**GIVEN PASSAGE**
The chemical acetone can be found in many places, as it is produced both naturally by the human body and for industrial use, so there are many opportunities for it to come in contact with a person's skin. Small amounts of acetone typically do not cause any harm, though some of the chemical may absorb through the skin and enter the bloodstream. At higher concentrations, acetone on skin may cause dryness, redness, and irritation, and if contact continues long term, one may develop dermatitis. There may also be a risk to other tissues in the body if one is exposed to high levels of acetone, especially when it is done repeatedly.
Brief or minimal exposure to acetone on skin typically does not cause any ill effects and should not be a cause for concern. The human body itself naturally produces some acetone as a byproduct of the breakdown of fat. It is also produced in nature by plants and from certain other sources like forest fires, and many products and areas in the environment contain it due to its use as an industrial chemical.

**GIVEN DATA**

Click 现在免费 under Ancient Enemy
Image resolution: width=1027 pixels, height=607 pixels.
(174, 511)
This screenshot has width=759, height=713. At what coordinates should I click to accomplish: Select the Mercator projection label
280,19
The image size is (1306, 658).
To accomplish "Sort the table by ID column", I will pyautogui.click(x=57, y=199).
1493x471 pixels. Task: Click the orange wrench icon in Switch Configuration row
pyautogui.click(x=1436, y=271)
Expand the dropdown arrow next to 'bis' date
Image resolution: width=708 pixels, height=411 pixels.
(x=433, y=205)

...

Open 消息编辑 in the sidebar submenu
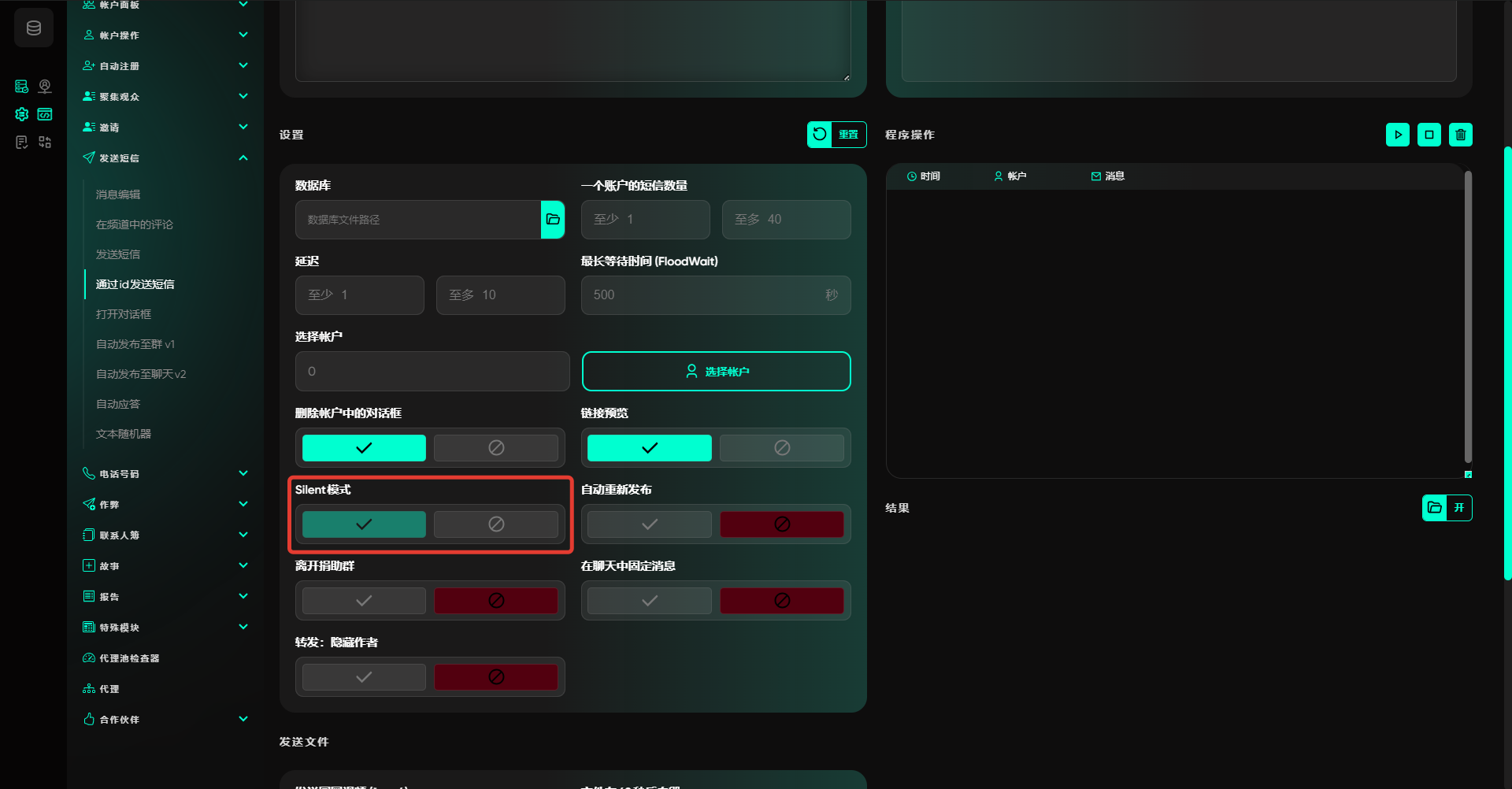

**ASSIGNMENT A**
Answer these questions using the text on acetone and the skin:
(i) What condition may develop if skin contact with acetone at higher concentrations continues long term?
(ii) The human body produces acetone as a byproduct of the breakdown of what?
(iii) Apart from plants, what natural source of acetone does the text name?
**ASSIGNMENT B**
Pick up the text on acetone and the skin after its final sentence and keep writing it.

**EXPECTED ANSWER A**
(i) Dermatitis
(ii) Fat
(iii) Forest fires

**EXPECTED ANSWER B**
The amount of acetone in the body can vary, with certain people like pregnant women or those who exercise producing more than usual. Most acetone can normally be metabolized and broken down within the body, while the rest is either breathed out or eliminated during urination. Therefore, a small amount on the skin, even if it is absorbed, will usually not cause any health problems.
Larger amounts of acetone applied directly to the skin can cause issues, however. Those who work with the chemical and come in direct contact with it in its pure form may find that it makes their skin very dry, as it will remove fats from the tissue. They may also find that the exposed areas become red or itchy. If the exposure continues, dermatitis may eventually develop from the chronic irritation.
Since acetone on skin can be absorbed into the bloodstream and carried to the rest of the body, it may cause other health issues when the exposure is significant or occurs frequently. Acetone can have effects on the central nervous system, and overexposure may cause symptoms like dizziness or drowsiness. It can cause headaches and nausea. Though the chances of absorbing extremely large concentrations from acetone on skin are highly unlikely, it should be noted that significant exposure has caused comas and even death.